ダ・ヴィンチや、ヴェルディなど、すぐれた才能を惹きつけるミラノの魅力は何か?

創造都市の条件を考えるうえで、重要な問題である。

一般に、ある街が創造都市になるための条件として、「寛容」と「多様性」が必要だとされる。新しい考え方や、これまでの常識にとらわれないやり方に対して、その都市が寛容であること、そして、その都市に、様々なバックグラウンドの、多様な人たちが集うことが重要である。

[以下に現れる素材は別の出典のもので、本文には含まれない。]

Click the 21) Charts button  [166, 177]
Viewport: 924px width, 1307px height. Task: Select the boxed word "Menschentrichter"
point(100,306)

ミラノは、歴史的に、創造の自由を許容する空気があり、だからこそ数々の芸術家が惹きつけられてきたのであろう。そして、その伝統は、今も続いているように思われる。

ミラノの街を歩いていると、確かに、新しい試みに対して寛容な空気を感じる。至るところにギャラリーがあって、様々な絵が飾ってある。公園では、音楽で踊ったり、楽しそうにパフォーマンスをしている人たちがいる。

なによりも、ミラノ・サローネの期間中は、全世界からクリエーティブを仕事としている人たちが集まって、街の空気を作っている。その「祭り」のような雰囲気が、創造都市としての推進のエンジンになっていることは疑いない。

日本でも、東京をはじめとする数多くの街が、創造都市としての注目を集め始めている。アニメやマンガなどのコンテンツが、世界中から人を惹きつけている。

果たして、どれくらい「寛容」と「多様性」を維持できるか。これからの日本の「創造都市」づくりに期待したい。